Saturday, August 18, 2012

memories.

sometimes i wonder if i made the right decision.
did i leave california because i wanted to leave or because
something or someone drove me to leave..

maybe i wanted a fresh start, which is fine. i suppose everyone
has either wanted that, or left something for that reason at one point
in their lives.  but sometimes i wonder why my heart aches for california.

is it the memories? maybe my friends?  is it the ocean, like i say
it is.  the warm sand on the beach and the sun reflecting off the
waves in the water.  the comforting crash of waves that seems to
happen every minute or so.  i'm not sure.

maybe the feeling of connection. connection to people of
california and a connection to "nature" in california.  i
guess i don't feel as connected to oregon the way i was
sort of bonded to california.  but, i was born and raised there.

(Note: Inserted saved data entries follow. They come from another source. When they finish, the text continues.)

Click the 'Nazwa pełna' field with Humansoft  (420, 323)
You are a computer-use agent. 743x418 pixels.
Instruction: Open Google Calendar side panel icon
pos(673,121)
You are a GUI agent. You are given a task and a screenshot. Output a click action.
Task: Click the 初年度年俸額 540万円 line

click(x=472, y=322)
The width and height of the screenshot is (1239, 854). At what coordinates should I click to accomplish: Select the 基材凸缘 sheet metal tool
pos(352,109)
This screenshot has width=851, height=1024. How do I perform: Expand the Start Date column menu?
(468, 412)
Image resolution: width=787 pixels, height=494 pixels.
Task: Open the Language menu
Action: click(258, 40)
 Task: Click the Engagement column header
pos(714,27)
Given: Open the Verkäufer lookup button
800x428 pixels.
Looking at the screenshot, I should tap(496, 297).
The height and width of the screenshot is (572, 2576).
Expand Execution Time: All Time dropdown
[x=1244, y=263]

i am starting to feel that bond to oregon.  the way my heart stops
when i'm riding over the morrison bridge into downtown and
i look over the willamette river.  watching the sun reflect off the
ripples in the river.  the beautiful lush green surrounding me.  my
heart sort of stops.  its beautiful.  but i can't help but long for
california.

i think i just miss having a group of friends that i have known my
whole life. no secrets. no getting to know each other.  just hanging
out and spending time laughing, or crying, or sitting in silence.  but
being so connected that there didn't always have to be words.  we just
knew.  i think my heart longs for that.

sometimes i feel as though i have died to everyone in california.
like i am now just a memory.  forgotten until my name is brought up,
or a radiohead/sigur ros/ paramore song starts to play.  then the reel
of memories begin to play in whoever's brain and they spend a moment
remembering me until they get to their destination and turn of the music
in their car and go about their life.  i suppose this is life.  but i don't like
it.  i still think of you all all the time.

i wish my good friends could all just move here, then no one else and
we could all be together again.  but again, so is life.  i don't like growing
up.  its not all its cracked out to be.

Sunday, April 1, 2012

a pain i've never known before. not until recently.  one that i can't escape from.
one that keeps me up late at night, and one that horrifies me in my dreams.
the only thing i can think to describe this pain is a stupid cliche, but i'll say it just the same;
it feels like a knife stabbing my heart and my soul. deep inside of me, the core of me. stabbing in and out.
in and out.  the feeling of being alone. often times i feel as though i am inside a box and
i'm screaming and screaming and crying and no one can hear me. i'm pounding my fists
and my body and tears are rolling out of my eyes and down my cheeks but its as if i am
not even there. i'm my own friend. i'm my own comfort. not even god will acknowledge me.
for who would acknowledge someone so ugly and horrifying. someone who would commit
such a crime.  i deserve to be alone. i deserve to be in pain. i deserve nothing.
i need a heart. i need a hug. and i need understanding eyes, and empathising words.
but i'm alone.
so alone.
so very alone.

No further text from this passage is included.